-- EXTRACTED RECORDS follows --
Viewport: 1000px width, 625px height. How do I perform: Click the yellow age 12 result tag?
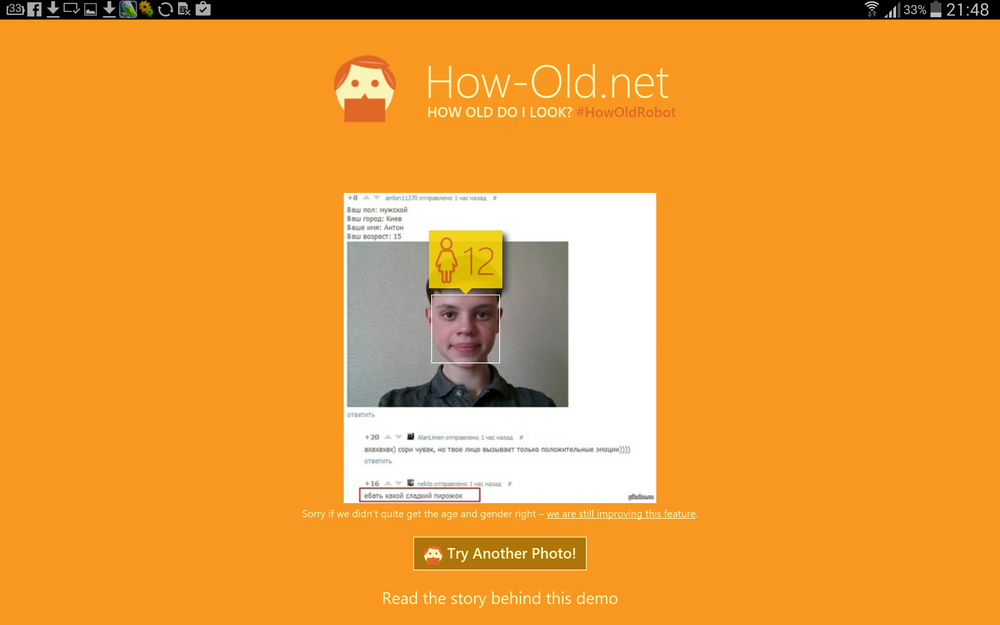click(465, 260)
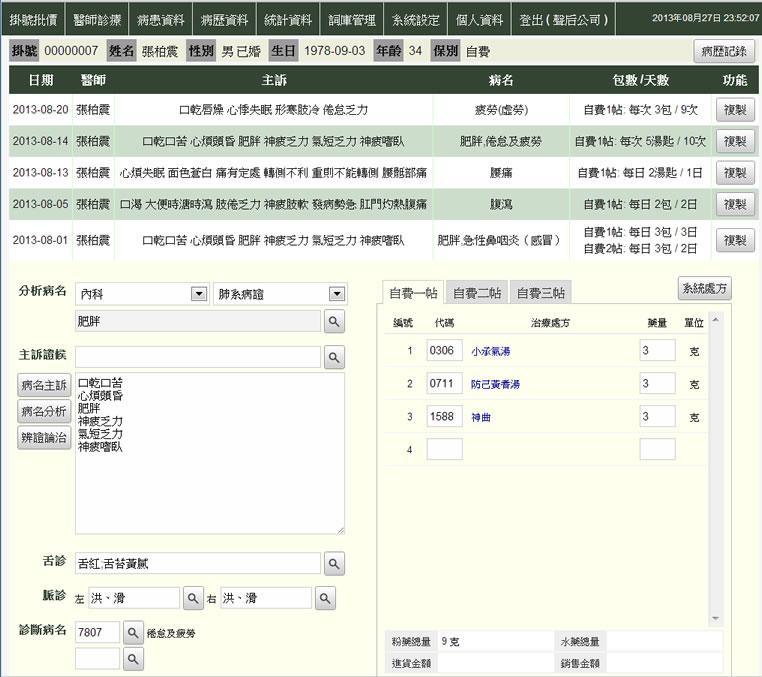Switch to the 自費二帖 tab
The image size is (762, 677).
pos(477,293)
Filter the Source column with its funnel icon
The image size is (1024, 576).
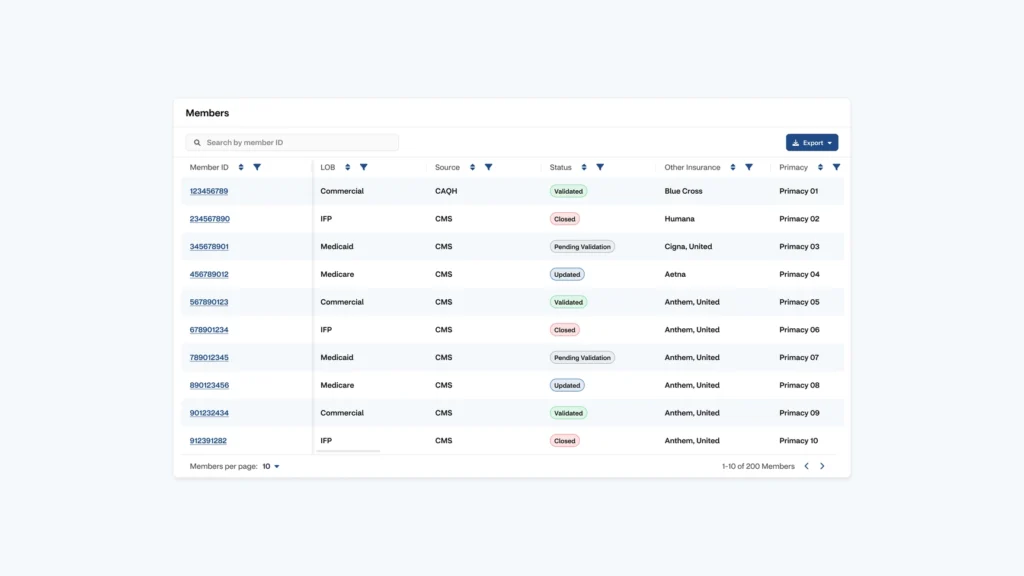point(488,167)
-- EXTRACTED RECORDS concluded --
▸ **ASSIGNMENT**: For this exercise, transcribe the data exactly but without its pictures.

▸ **SOLUTION**:
Viewport: 1000px width, 625px height. How do I perform: Click the yellow age 12 result tag?
click(465, 260)
Switch to the 自費二帖 tab
The image size is (762, 677).
pos(477,293)
Filter the Source column with its funnel icon
The image size is (1024, 576).
point(488,167)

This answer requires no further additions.